◆ **Exercise goal**
Write out exactly, and only, the lines below from the line with "The width and" through the line with "the circled AB"; pictures do not belong in the copy.

◆ **Dataset content**
##########
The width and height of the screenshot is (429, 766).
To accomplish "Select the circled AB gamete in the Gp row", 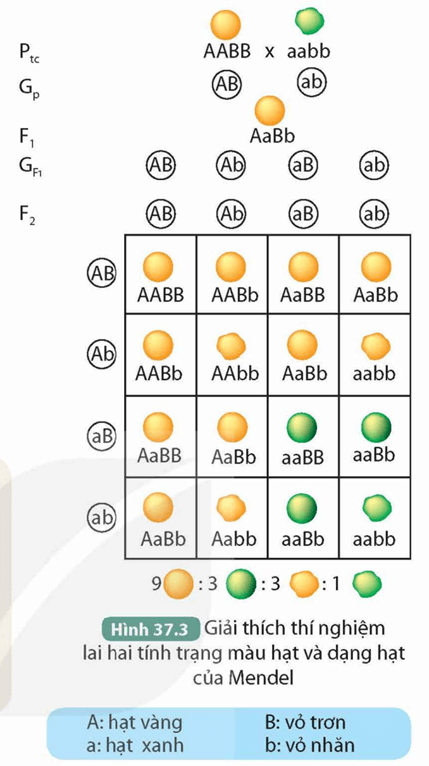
##########
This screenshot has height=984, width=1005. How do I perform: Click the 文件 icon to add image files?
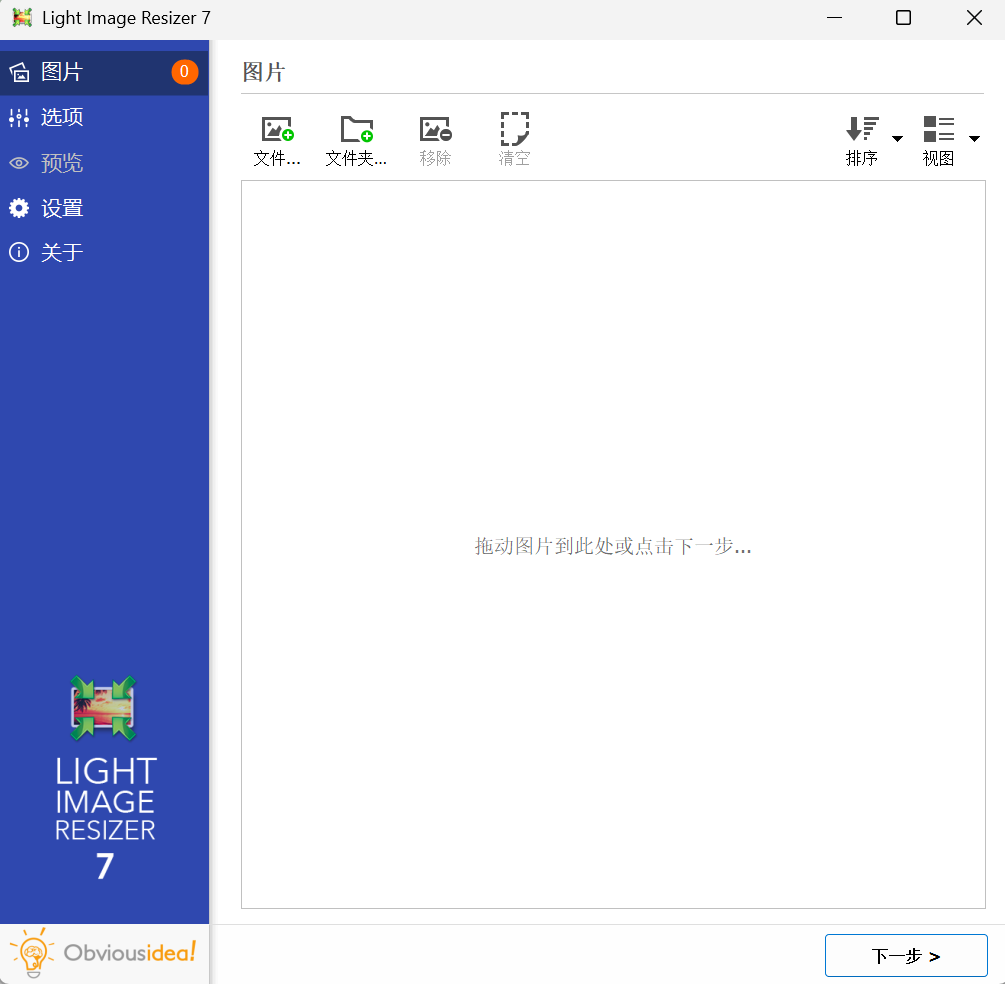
##########
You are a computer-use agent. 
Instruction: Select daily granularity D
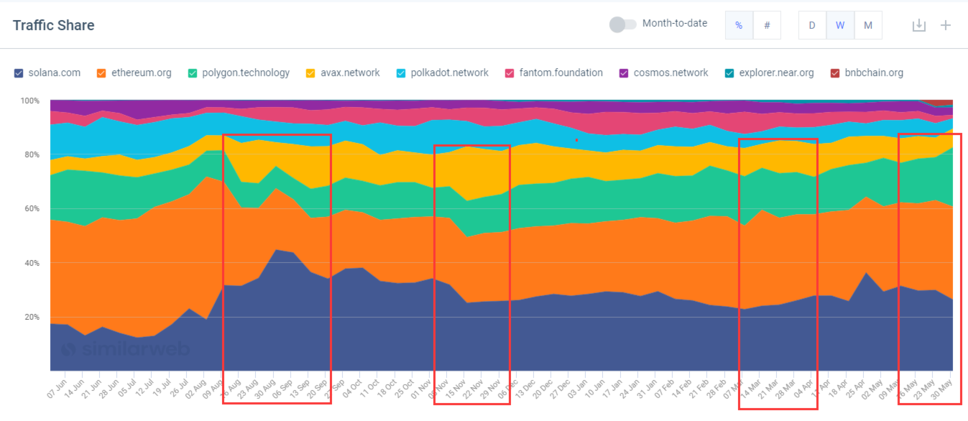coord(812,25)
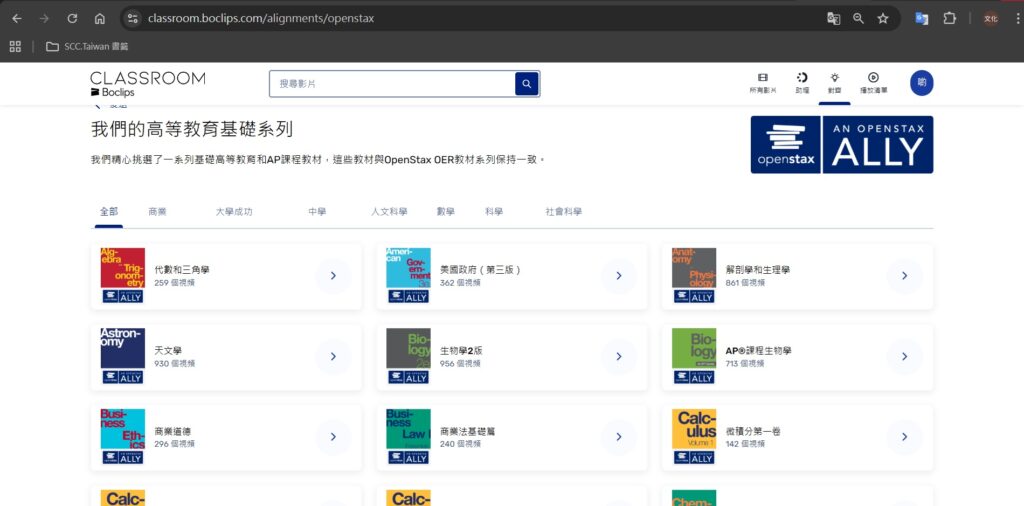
##########
◆ **Expected output**
The width and height of the screenshot is (429, 766).
To accomplish "Select the circled AB gamete in the Gp row", 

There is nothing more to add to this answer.